■ Exercise brief: Rewrite the part of the records that opens with the line containing "Where should I" and runs to the end of the records, requests included, and raise every coordinate in the answers by 89. Leave the pictures out of your answer.

■ Items:

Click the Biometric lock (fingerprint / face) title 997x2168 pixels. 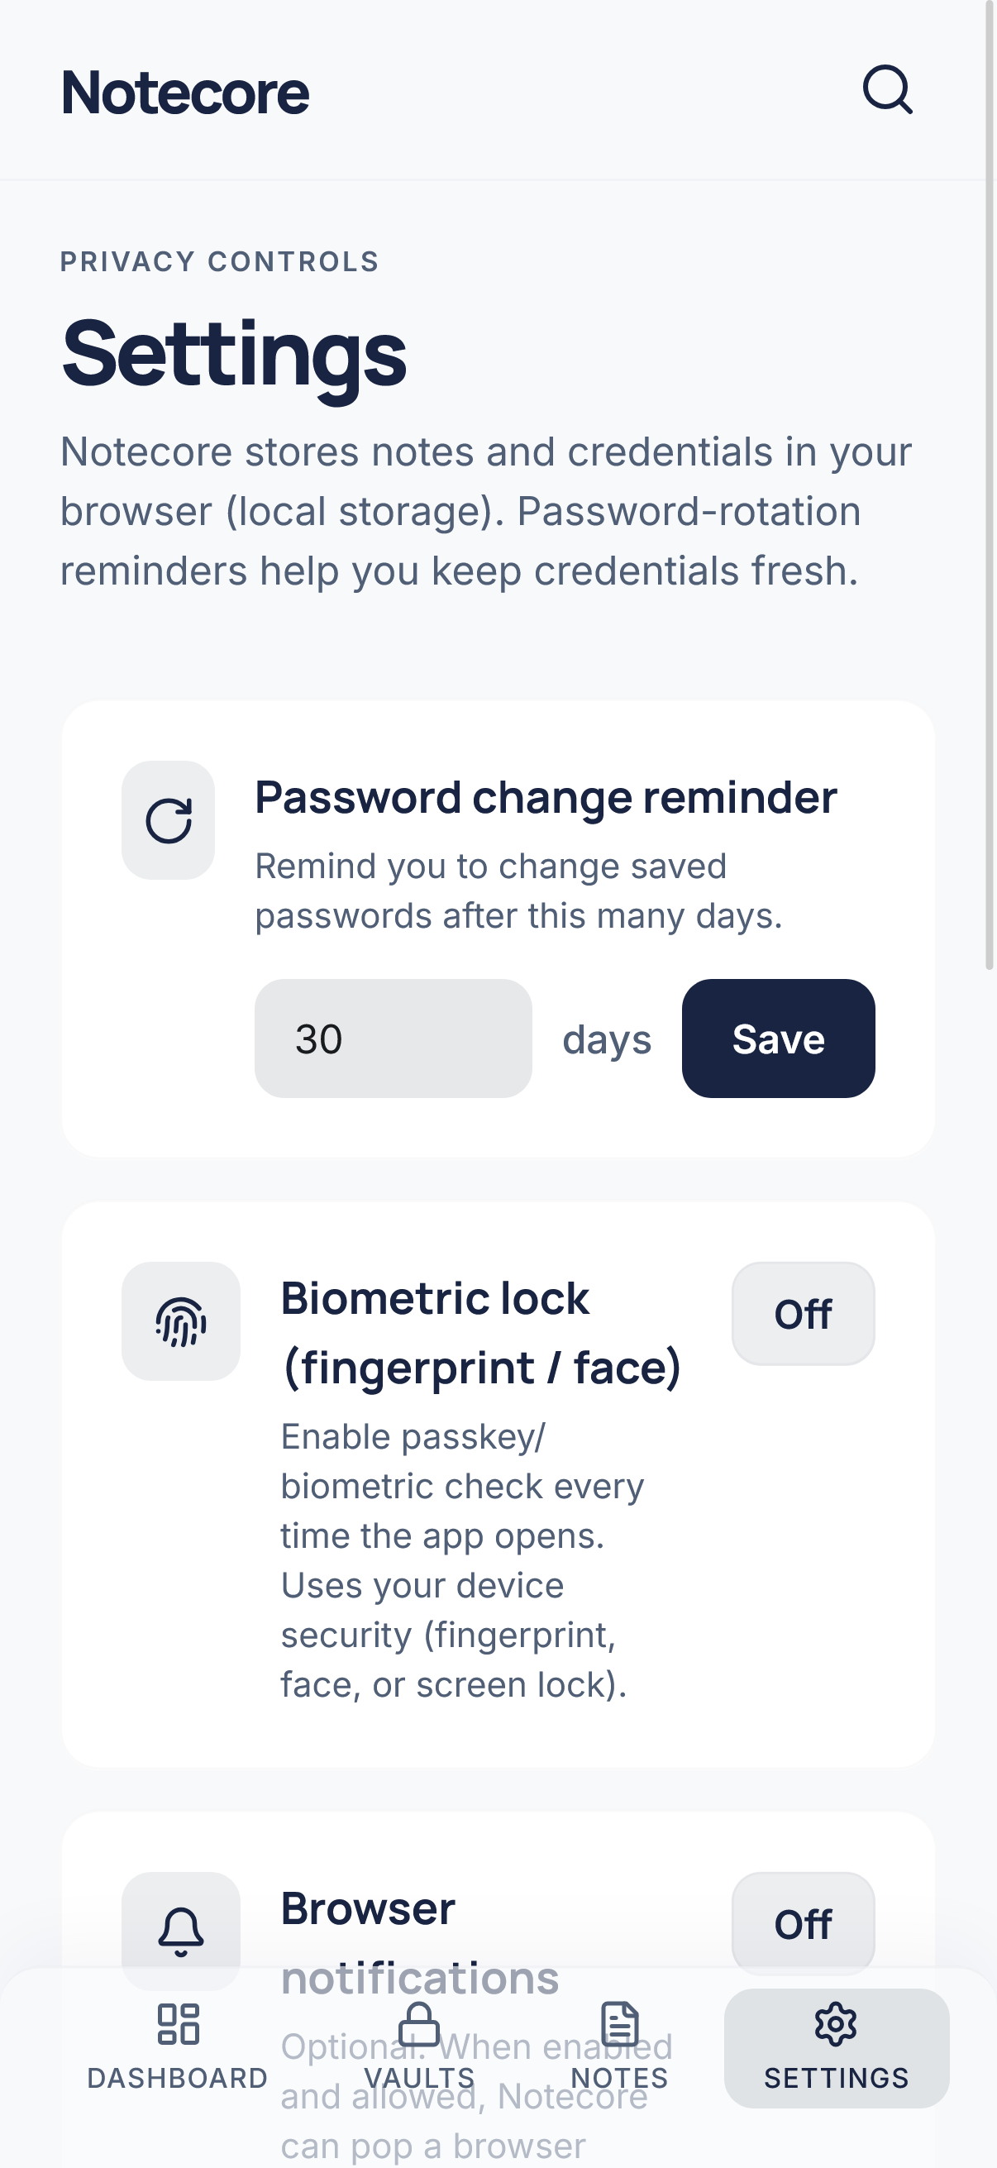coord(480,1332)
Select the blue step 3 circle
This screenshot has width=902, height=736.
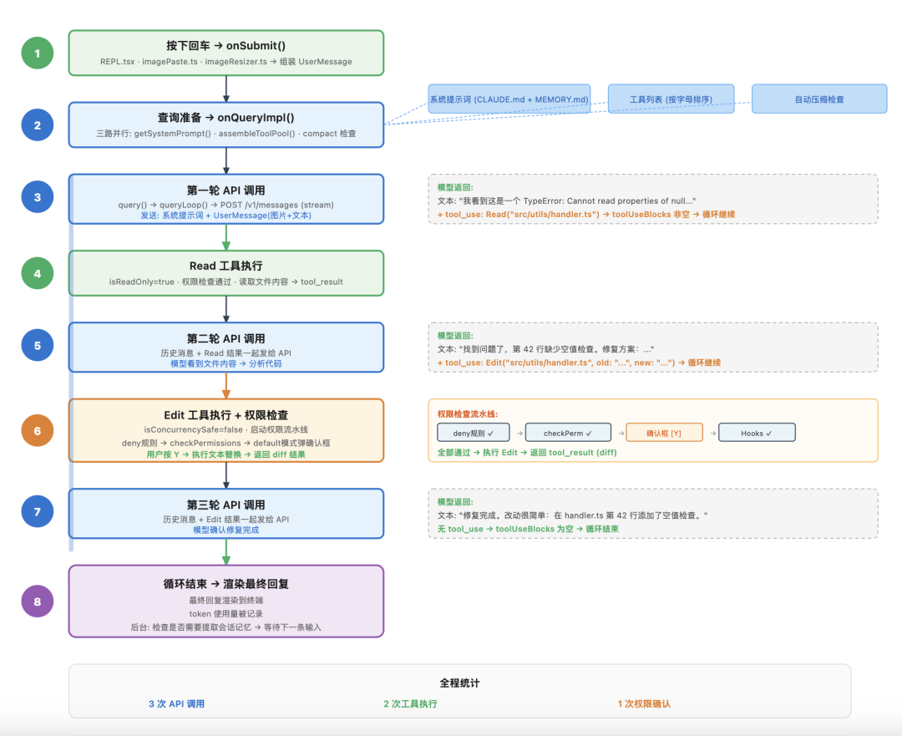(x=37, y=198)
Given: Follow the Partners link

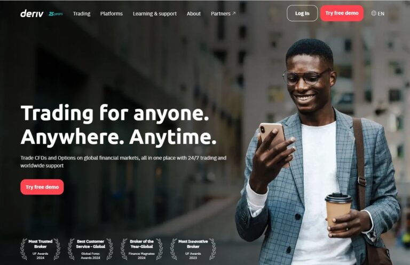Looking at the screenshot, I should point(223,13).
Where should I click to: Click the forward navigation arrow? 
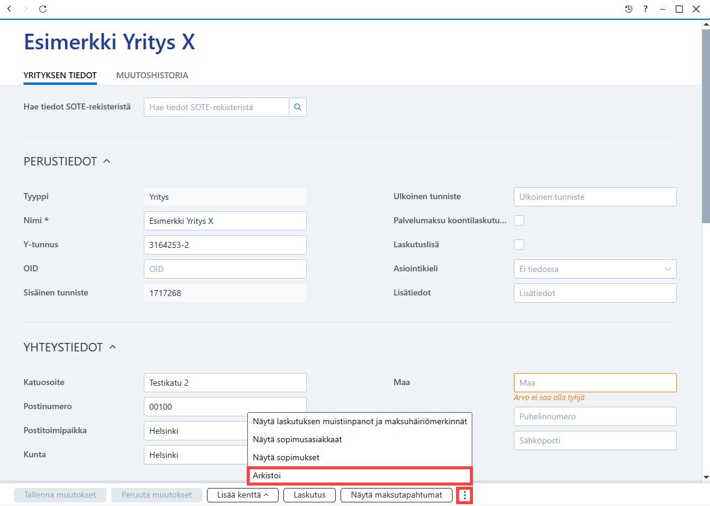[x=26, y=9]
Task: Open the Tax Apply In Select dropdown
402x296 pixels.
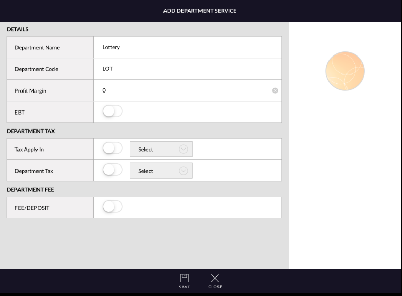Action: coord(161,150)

■ Solution for this exercise:
Where should I click to: Click the forward navigation arrow? 
[x=115, y=98]
Task: Open the Tax Apply In Select dropdown
402x296 pixels.
Action: coord(250,239)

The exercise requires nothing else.